Malgré le « droit à la déconnexion » imaginé en France en 2017 et un besoin de repos ressenti comme urgent par une majorité de travailleurs, près de 7 Français sur 10 consultent leurs emails en vacances et répondent au téléphone si l’appel reçu est de nature professionnelle. Chaque année, ce chiffre augmente à mesure que nos usages numériques (et les écrans qui les soutiennent) envahissent un peu plus nos vies et brouillent davantage les sphères professionnelle et personnelle, transformant de fait nos vacances en « tracances » (contraction de travail et vacances, ndlr).

Si certains salariés y trouvent leur compte, en passant davantage de temps loin du bureau dans des conditions de travail plus flexibles, nombreux sont ceux à reconnaître que la pratique dégrade sérieusement la qualité du repos permis par les vacances. L’augmentation constante du nombre de salariés touchés par le burn-out en est l’une des conséquences les plus tragiques. Alourdis par la charge communicationnelle du travail, même à la plage, les actifs en tracances demeurent parfois dans un état de stress qui les empêche de renouveler pleinement leurs capacités cognitives et physiques.

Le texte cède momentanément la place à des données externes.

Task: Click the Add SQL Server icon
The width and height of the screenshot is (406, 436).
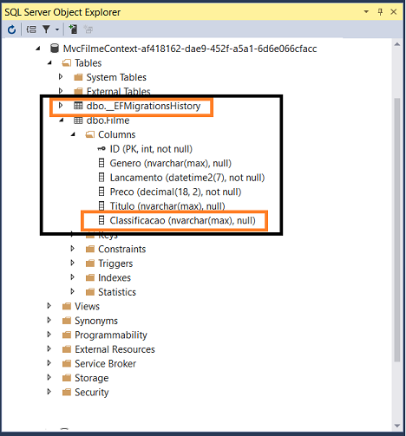Action: coord(73,29)
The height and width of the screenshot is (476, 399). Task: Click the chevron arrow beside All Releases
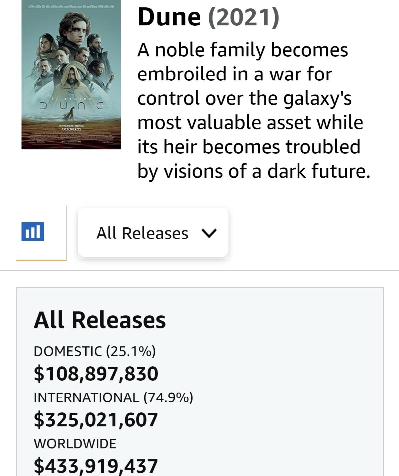(209, 233)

Quelques entreprises, soucieuses de préserver la déconnexion de leurs salariés en vacances, prennent les devants. Pour un repos de qualité, certaines mettent en place une charte claire, d’autres suppriment les emails de leurs salariés pendant leur absence, voire adoptent des mesures coercitives pour décourager toute confusion. Faut-il forcément en arriver là me direz-vous, en adoptant des mesures pour « forcer » les gens au repos ? Peut-être…

Déconnexion : responsabilité individuelle ou devoir collectif ?

Le droit théorique à la déconnexion se heurte rapidement à la réalité de la communication dans un environnement de travail donné. En la matière, la responsabilité individuelle est toute relative. Certes, la personnalité des individus joue un rôle — certains sont plus accros à leur smartphone que d’autres, mais ce n’est pas principalement un sujet individuel. C’est d’abord une question culturelle, collective : les messages et usages communicationnels concernent nos relations avec les managers, collègues, clients ou prestataires… et on ne communique pas seul !

Si la culture de l’organisation incite à être « always on » comme disent les Américains, aucune volonté individuelle n’y fera rien. Plâne le risque d’être perçu comme un mauvais professionnel si vous déviez de la culture dominante. Il existe une asymétrie entre les individus : quand on a un lien de subordination avec son employeur, on dépend de ce dernier. Le message d’une personne qui a du pouvoir sur votre vie est fondamentalement plus stressant que celui d’une personne qui ne peut pas freiner l’avancement de votre carrière. Vous vous sentez « obligé » de lui répondre le plus vite possible. C’est pour cela que l’exemple managérial est si puissant : les managers impriment la culture communicationnelle et les attentes implicites en matière de temps de réponse. Ils autorisent explicitement, mais aussi implicitement par leur exemple, la déconnexion dans leur équipe.

Mais les managers ne peuvent pas tout. Dans certains secteurs ou activités où les clients attendent un service réactif et rapide, on se sent « obligé » vis-à-vis d’eux. Ne pas répondre, c’est prendre le risque de les perdre ! C’est pourquoi de nombreux entrepreneurs et travailleurs indépendants emportent habituellement une partie de leur travail en vacances. Pour une partie des consultants ou des avocats d’affaires, par exemple, on juge la qualité du service à la réactivité du prestataire, quitte à payer parfois un prix plus élevé. Dans ces cas-là, le degré de disponibilité et les limites (congés) doivent faire explicitement partie du contrat.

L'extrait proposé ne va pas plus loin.